» **WORK INSTRUCTIONS**
Rewrite the entries below as a numbered list, leaving out any blank lines.

» **DATA LISTING**
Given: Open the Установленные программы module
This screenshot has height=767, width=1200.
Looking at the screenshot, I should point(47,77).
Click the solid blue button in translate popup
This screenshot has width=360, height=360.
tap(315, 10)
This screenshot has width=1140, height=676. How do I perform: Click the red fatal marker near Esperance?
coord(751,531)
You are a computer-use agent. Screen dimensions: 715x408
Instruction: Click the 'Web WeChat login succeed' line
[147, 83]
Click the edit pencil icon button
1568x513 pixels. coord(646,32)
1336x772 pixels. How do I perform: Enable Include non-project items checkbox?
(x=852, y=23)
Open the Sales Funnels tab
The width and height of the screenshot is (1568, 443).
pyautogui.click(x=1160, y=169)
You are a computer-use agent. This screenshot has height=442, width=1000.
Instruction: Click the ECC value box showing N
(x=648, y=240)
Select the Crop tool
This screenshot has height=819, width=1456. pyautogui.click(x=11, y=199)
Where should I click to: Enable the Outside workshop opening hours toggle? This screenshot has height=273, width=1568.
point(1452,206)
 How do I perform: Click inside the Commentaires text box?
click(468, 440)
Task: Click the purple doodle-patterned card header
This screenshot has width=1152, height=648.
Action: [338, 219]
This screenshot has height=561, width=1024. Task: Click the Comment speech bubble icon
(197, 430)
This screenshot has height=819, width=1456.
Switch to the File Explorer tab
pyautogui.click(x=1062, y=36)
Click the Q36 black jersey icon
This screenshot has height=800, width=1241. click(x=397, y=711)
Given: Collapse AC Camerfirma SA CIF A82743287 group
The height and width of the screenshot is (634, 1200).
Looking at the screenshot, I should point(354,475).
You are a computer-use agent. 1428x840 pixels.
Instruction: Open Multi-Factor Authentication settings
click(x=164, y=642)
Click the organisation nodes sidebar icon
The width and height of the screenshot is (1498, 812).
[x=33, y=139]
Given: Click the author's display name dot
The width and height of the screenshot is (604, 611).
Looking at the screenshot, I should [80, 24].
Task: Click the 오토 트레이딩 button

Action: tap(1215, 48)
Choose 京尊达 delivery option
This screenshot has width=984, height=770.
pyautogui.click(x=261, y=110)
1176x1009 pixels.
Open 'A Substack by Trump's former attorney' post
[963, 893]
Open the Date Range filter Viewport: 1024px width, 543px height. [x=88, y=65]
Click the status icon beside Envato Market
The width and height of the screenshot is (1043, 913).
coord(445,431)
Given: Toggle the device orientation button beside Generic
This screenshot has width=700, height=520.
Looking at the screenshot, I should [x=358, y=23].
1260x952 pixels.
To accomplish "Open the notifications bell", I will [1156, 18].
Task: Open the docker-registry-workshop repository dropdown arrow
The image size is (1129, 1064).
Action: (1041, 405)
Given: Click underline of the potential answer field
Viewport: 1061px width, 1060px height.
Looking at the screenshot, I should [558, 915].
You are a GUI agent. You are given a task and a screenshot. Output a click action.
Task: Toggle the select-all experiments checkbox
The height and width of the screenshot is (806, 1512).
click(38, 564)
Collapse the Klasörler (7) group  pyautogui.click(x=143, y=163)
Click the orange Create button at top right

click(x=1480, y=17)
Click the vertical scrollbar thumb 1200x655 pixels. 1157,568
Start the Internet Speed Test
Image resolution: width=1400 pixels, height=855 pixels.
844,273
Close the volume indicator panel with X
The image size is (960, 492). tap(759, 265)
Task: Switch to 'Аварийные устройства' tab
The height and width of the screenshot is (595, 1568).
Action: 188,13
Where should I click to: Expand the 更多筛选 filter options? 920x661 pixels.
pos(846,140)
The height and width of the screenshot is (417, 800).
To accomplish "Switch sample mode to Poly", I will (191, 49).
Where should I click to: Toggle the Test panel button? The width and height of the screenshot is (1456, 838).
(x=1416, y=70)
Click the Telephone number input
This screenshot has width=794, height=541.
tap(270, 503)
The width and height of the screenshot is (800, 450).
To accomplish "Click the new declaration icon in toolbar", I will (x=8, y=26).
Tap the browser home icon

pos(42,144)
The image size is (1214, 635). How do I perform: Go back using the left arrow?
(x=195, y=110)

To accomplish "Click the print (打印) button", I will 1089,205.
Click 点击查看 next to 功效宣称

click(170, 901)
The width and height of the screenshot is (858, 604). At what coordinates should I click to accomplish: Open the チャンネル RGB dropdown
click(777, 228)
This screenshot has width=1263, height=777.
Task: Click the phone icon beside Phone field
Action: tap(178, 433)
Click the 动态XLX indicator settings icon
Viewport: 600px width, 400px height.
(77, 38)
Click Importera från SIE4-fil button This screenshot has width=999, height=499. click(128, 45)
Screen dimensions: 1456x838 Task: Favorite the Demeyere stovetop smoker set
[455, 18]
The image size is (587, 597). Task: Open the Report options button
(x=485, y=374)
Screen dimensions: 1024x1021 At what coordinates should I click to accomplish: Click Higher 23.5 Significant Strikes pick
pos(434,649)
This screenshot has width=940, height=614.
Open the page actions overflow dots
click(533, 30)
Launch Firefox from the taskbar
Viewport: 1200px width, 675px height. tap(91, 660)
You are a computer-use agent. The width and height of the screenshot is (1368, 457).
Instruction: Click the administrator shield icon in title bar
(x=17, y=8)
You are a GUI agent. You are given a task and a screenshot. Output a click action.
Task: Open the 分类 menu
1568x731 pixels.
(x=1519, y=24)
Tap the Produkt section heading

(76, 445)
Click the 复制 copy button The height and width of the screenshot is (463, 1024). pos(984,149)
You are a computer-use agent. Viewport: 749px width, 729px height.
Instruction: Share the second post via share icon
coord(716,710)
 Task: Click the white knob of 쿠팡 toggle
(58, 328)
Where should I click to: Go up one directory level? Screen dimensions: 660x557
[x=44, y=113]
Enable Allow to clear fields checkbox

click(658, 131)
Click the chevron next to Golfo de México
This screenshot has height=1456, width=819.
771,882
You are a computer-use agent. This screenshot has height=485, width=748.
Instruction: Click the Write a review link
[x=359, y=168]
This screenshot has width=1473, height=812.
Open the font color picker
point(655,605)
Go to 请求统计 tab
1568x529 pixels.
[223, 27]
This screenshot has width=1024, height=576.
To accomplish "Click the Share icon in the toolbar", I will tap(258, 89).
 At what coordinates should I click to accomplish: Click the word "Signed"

» **PROBLEM SOLUTION**
1. Given: Open the Установленные программы module
2. This screenshot has height=767, width=1200.
3. Looking at the screenshot, I should point(47,77).
4. Click the solid blue button in translate popup
5. This screenshot has width=360, height=360.
6. tap(315, 10)
7. This screenshot has width=1140, height=676. How do I perform: Click the red fatal marker near Esperance?
8. coord(751,531)
9. You are a computer-use agent. Screen dimensions: 715x408
10. Instruction: Click the 'Web WeChat login succeed' line
11. [147, 83]
12. Click the edit pencil icon button
13. 1568x513 pixels. coord(646,32)
14. 1336x772 pixels. How do I perform: Enable Include non-project items checkbox?
15. (x=852, y=23)
16. Open the Sales Funnels tab
17. The width and height of the screenshot is (1568, 443).
18. pyautogui.click(x=1160, y=169)
19. You are a computer-use agent. This screenshot has height=442, width=1000.
20. Instruction: Click the ECC value box showing N
21. (x=648, y=240)
22. Select the Crop tool
23. This screenshot has height=819, width=1456. pyautogui.click(x=11, y=199)
24. Where should I click to: Enable the Outside workshop opening hours toggle? This screenshot has height=273, width=1568.
25. point(1452,206)
26.  How do I perform: Click inside the Commentaires text box?
27. click(468, 440)
28. Task: Click the purple doodle-patterned card header
29. This screenshot has width=1152, height=648.
30. Action: [338, 219]
31. This screenshot has height=561, width=1024. Task: Click the Comment speech bubble icon
32. (197, 430)
33. This screenshot has height=819, width=1456.
34. Switch to the File Explorer tab
35. pyautogui.click(x=1062, y=36)
36. Click the Q36 black jersey icon
37. This screenshot has height=800, width=1241. click(x=397, y=711)
38. Given: Collapse AC Camerfirma SA CIF A82743287 group
39. The height and width of the screenshot is (634, 1200).
40. Looking at the screenshot, I should point(354,475).
41. You are a computer-use agent. 1428x840 pixels.
42. Instruction: Open Multi-Factor Authentication settings
43. click(x=164, y=642)
44. Click the organisation nodes sidebar icon
45. The width and height of the screenshot is (1498, 812).
46. [x=33, y=139]
47. Given: Click the author's display name dot
48. The width and height of the screenshot is (604, 611).
49. Looking at the screenshot, I should [80, 24].
50. Task: Click the 오토 트레이딩 button
51. Action: tap(1215, 48)
52. Choose 京尊达 delivery option
53. This screenshot has width=984, height=770.
54. pyautogui.click(x=261, y=110)
55. 1176x1009 pixels.
56. Open 'A Substack by Trump's former attorney' post
57. [963, 893]
58. Open the Date Range filter Viewport: 1024px width, 543px height. [x=88, y=65]
59. Click the status icon beside Envato Market
60. The width and height of the screenshot is (1043, 913).
61. coord(445,431)
62. Given: Toggle the device orientation button beside Generic
63. This screenshot has width=700, height=520.
64. Looking at the screenshot, I should [x=358, y=23].
65. 1260x952 pixels.
66. To accomplish "Open the notifications bell", I will [1156, 18].
67. Task: Open the docker-registry-workshop repository dropdown arrow
68. The image size is (1129, 1064).
69. Action: (1041, 405)
70. Given: Click underline of the potential answer field
71. Viewport: 1061px width, 1060px height.
72. Looking at the screenshot, I should [558, 915].
73. You are a GUI agent. You are given a task and a screenshot. Output a click action.
74. Task: Toggle the select-all experiments checkbox
75. The height and width of the screenshot is (806, 1512).
76. click(38, 564)
77. Collapse the Klasörler (7) group  pyautogui.click(x=143, y=163)
78. Click the orange Create button at top right
79. click(x=1480, y=17)
80. Click the vertical scrollbar thumb 1200x655 pixels. 1157,568
81. Start the Internet Speed Test
82. Image resolution: width=1400 pixels, height=855 pixels.
83. 844,273
84. Close the volume indicator panel with X
85. The image size is (960, 492). tap(759, 265)
86. Task: Switch to 'Аварийные устройства' tab
87. The height and width of the screenshot is (595, 1568).
88. Action: 188,13
89. Where should I click to: Expand the 更多筛选 filter options? 920x661 pixels.
90. pos(846,140)
91. The height and width of the screenshot is (417, 800).
92. To accomplish "Switch sample mode to Poly", I will (191, 49).
93. Where should I click to: Toggle the Test panel button? The width and height of the screenshot is (1456, 838).
94. (x=1416, y=70)
95. Click the Telephone number input
96. This screenshot has width=794, height=541.
97. tap(270, 503)
98. The width and height of the screenshot is (800, 450).
99. To accomplish "Click the new declaration icon in toolbar", I will (x=8, y=26).
100. Tap the browser home icon
101. pos(42,144)
102. The image size is (1214, 635). How do I perform: Go back using the left arrow?
103. (x=195, y=110)
104. To accomplish "Click the print (打印) button", I will 1089,205.
105. Click 点击查看 next to 功效宣称
106. click(170, 901)
107. The width and height of the screenshot is (858, 604). At what coordinates should I click to accomplish: Open the チャンネル RGB dropdown
108. click(777, 228)
109. This screenshot has width=1263, height=777.
110. Task: Click the phone icon beside Phone field
111. Action: tap(178, 433)
112. Click the 动态XLX indicator settings icon
113. Viewport: 600px width, 400px height.
114. (77, 38)
115. Click Importera från SIE4-fil button This screenshot has width=999, height=499. click(128, 45)
116. Screen dimensions: 1456x838 Task: Favorite the Demeyere stovetop smoker set
117. [455, 18]
118. The image size is (587, 597). Task: Open the Report options button
119. (x=485, y=374)
120. Screen dimensions: 1024x1021 At what coordinates should I click to accomplish: Click Higher 23.5 Significant Strikes pick
121. pos(434,649)
122. This screenshot has width=940, height=614.
123. Open the page actions overflow dots
124. click(533, 30)
125. Launch Firefox from the taskbar
126. Viewport: 1200px width, 675px height. tap(91, 660)
127. You are a computer-use agent. The width and height of the screenshot is (1368, 457).
128. Instruction: Click the administrator shield icon in title bar
129. (x=17, y=8)
130. You are a GUI agent. You are given a task and a screenshot. Output a click action.
131. Task: Open the 分类 menu
132. 1568x731 pixels.
133. (x=1519, y=24)
134. Tap the Produkt section heading
135. (76, 445)
136. Click the 复制 copy button The height and width of the screenshot is (463, 1024). pos(984,149)
137. You are a computer-use agent. Viewport: 749px width, 729px height.
138. Instruction: Share the second post via share icon
139. coord(716,710)
140.  Task: Click the white knob of 쿠팡 toggle
141. (58, 328)
142. Where should I click to: Go up one directory level? Screen dimensions: 660x557
143. [x=44, y=113]
144. Enable Allow to clear fields checkbox
145. click(658, 131)
146. Click the chevron next to Golfo de México
147. This screenshot has height=1456, width=819.
148. 771,882
149. You are a computer-use agent. This screenshot has height=485, width=748.
150. Instruction: Click the Write a review link
151. [x=359, y=168]
152. This screenshot has width=1473, height=812.
153. Open the font color picker
154. point(655,605)
155. Go to 请求统计 tab
156. 1568x529 pixels.
157. [223, 27]
158. This screenshot has width=1024, height=576.
159. To accomplish "Click the Share icon in the toolbar", I will tap(258, 89).
160.  At what coordinates should I click to accomplish: Click the word "Signed"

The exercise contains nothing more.